Diariamente, desde o dia 1º de maio, o jornal traz uma carta escrita por liderança ou representante da sociedade civil de Mogi e cidades do Alto Tietê apontando os prejuízos que a praça de cobrança poderá provocar ao município e à região. 

O texto não tem interferência editorial do jornal e apresenta as justificativas e defesas do próprio convidado. 

 Ao Governo do Estado

Venho por meio desta manifestar minha profunda contrariedade à implantação de postos de pedágio nas rodovias estaduais Mogi-Dutra (SP-88) e Mogi-Bertioga (SP-98). Por integral legitimidade e justiça, ombreio-me às manifestações de prefeitos, vereadores, deputados estaduais e federais, lideranças e participantes do movimento “Pedágio Não”, de toda a região do Alto Tietê, que lutam com bravura contra a instalação dos malfadados postos de pedágio. 

Senhor governador, tenho certeza de que são de conhecimento de Vossa Excelência, como a Secretaria Estadual de Transportes e da Artesp, as razões de toda a nossa contrariedade. Aproveito para agregar outros fatos históricos que, talvez, tenham sido esquecidos pelas autoridades públicas. Falo das gigantescas contribuições oferecidas pelos municípios do Alto Tietê ao Estado, sem jamais terem recebido um pingo de consideração de seguidos governantes.

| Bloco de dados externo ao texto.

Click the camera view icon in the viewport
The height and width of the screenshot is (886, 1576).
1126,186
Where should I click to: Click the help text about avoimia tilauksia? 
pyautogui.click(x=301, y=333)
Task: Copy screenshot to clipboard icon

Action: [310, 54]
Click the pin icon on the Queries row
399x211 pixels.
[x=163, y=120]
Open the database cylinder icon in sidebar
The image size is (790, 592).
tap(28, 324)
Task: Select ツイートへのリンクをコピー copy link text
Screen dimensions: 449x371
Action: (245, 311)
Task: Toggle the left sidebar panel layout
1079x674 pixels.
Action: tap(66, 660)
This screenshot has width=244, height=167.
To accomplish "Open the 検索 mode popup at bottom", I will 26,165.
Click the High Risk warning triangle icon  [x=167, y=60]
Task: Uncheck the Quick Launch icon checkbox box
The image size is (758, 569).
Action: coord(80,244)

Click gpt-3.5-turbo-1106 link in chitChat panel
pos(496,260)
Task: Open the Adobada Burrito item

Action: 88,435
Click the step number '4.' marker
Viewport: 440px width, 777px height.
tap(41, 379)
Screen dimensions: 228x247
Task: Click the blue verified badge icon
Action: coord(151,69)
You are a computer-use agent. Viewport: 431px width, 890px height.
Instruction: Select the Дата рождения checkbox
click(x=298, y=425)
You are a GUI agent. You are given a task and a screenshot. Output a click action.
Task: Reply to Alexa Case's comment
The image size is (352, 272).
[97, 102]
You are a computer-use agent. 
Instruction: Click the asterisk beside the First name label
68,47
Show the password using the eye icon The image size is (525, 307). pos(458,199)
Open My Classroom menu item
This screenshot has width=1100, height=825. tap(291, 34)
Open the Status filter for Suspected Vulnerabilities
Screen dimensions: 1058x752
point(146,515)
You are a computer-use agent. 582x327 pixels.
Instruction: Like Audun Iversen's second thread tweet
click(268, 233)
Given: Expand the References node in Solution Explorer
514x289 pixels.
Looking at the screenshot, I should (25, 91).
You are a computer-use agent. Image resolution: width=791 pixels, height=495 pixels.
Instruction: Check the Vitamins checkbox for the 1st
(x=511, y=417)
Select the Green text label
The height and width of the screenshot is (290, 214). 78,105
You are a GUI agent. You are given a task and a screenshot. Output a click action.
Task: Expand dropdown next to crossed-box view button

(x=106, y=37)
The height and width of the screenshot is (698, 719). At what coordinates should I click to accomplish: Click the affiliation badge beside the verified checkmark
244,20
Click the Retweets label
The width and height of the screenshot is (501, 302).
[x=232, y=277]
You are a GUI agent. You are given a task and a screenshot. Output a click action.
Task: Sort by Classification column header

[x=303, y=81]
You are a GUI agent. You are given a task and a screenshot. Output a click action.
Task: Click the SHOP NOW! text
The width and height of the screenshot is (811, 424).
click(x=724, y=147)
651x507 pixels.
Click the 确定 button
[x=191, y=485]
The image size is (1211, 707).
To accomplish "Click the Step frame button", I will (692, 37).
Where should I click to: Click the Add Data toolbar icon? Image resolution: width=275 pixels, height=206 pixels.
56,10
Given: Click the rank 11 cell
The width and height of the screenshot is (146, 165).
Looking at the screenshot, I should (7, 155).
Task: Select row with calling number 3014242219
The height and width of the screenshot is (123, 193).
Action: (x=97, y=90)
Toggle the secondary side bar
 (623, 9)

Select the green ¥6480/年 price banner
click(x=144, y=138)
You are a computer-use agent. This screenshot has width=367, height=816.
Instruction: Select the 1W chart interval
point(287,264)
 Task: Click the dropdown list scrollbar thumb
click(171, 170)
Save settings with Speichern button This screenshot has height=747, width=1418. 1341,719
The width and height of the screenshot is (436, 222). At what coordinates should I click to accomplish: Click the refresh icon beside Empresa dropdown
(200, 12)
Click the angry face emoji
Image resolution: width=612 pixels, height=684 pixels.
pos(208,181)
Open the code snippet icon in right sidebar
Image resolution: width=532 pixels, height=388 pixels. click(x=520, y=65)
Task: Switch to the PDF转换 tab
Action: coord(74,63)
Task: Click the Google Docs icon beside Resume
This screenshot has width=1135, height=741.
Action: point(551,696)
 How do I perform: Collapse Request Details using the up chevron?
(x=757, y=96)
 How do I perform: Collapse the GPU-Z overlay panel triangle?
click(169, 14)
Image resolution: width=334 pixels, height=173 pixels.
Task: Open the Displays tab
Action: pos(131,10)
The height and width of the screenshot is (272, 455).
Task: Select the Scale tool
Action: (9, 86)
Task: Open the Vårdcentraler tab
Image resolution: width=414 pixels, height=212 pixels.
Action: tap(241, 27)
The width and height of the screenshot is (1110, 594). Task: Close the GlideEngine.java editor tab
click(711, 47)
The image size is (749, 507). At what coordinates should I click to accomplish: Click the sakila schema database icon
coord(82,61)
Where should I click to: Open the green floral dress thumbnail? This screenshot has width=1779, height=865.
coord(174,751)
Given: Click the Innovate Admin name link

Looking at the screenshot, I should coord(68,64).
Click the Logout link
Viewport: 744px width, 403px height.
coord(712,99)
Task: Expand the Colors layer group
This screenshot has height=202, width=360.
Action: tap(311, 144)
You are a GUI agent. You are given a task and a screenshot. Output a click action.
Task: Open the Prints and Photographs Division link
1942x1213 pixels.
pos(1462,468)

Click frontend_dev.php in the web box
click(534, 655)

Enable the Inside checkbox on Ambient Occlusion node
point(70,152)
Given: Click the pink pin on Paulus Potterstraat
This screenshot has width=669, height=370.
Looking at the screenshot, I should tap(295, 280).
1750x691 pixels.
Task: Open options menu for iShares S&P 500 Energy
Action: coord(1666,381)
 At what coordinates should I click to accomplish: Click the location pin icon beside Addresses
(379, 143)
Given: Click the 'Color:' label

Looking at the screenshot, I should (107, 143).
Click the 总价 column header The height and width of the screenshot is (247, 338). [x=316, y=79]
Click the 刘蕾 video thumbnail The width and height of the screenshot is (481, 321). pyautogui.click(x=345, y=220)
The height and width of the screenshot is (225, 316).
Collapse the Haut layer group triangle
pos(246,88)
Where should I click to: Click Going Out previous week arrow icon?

Refiro-me às construções de seis barragens, instaladas inicialmente para contenção de enchentes nas cidades de São Paulo: a) reservatório de Rio Claro, entre Salesópolis e Biritiba Mirim, inaugurado em 1932; b) reservatório da Ponte Nova, em Salesópolis, em 1972; c) reservatório de Taiaçupeba, entre Suzano e Mogi das Cruzes, em 1976; d) reservatório de Jundiaí, em Mogi das Cruzes, em 1989; e) reservatório de Biritiba Mirim, entre Biritiba Mirim e Mogi, em 2001; e f) reservatório de Paraitinga, em Salesópolis, em 2003. Exceto o reservatório de Rio Claro, as outras cinco foram transformadas em reservatórios para garantir o abastecimento a milhões de paulistas, por meio do Sistema Produtor de Água do Alto Tietê.

Senhor governador, nada contra as importantes obras públicas que visam o interesse público. Porém, ao longo de três décadas (1970 a 2000), as represas sepultaram cerca de 900 pequenas e médias propriedades produtivas de alimentos, como ceifaram mais de 4 mil empregos diretos nas lavouras.

Os produtores com áreas desapropriadas jamais conseguiram se recuperar, visto que o governo estadual se apossava das terras, incluindo as produções de hortaliças, frutíferas e granjeiros, depositando na Justiça valores de indenizações que representavam menos de 10% dos preços de mercado. Aos que discordavam, restava recorrer ao Poder Judiciário e se submeter à morosidade do sistema. Os municípios, que cederam vastas áreas para a construção de barragens, jamais receberam compensação financeira do Estado, ao contrário do que faz o governo federal oferecendo compensação de ordem tributária para cidades alagadas em função da construção de hidrelétricas. Nenhum benefício chegou aos municípios do Alto Tietê, segregados para produção de água, apesar da nossa retumbante luta, desenvolvida ao longo dos anos em que atuei como deputado estadual, deputado federal e prefeito.  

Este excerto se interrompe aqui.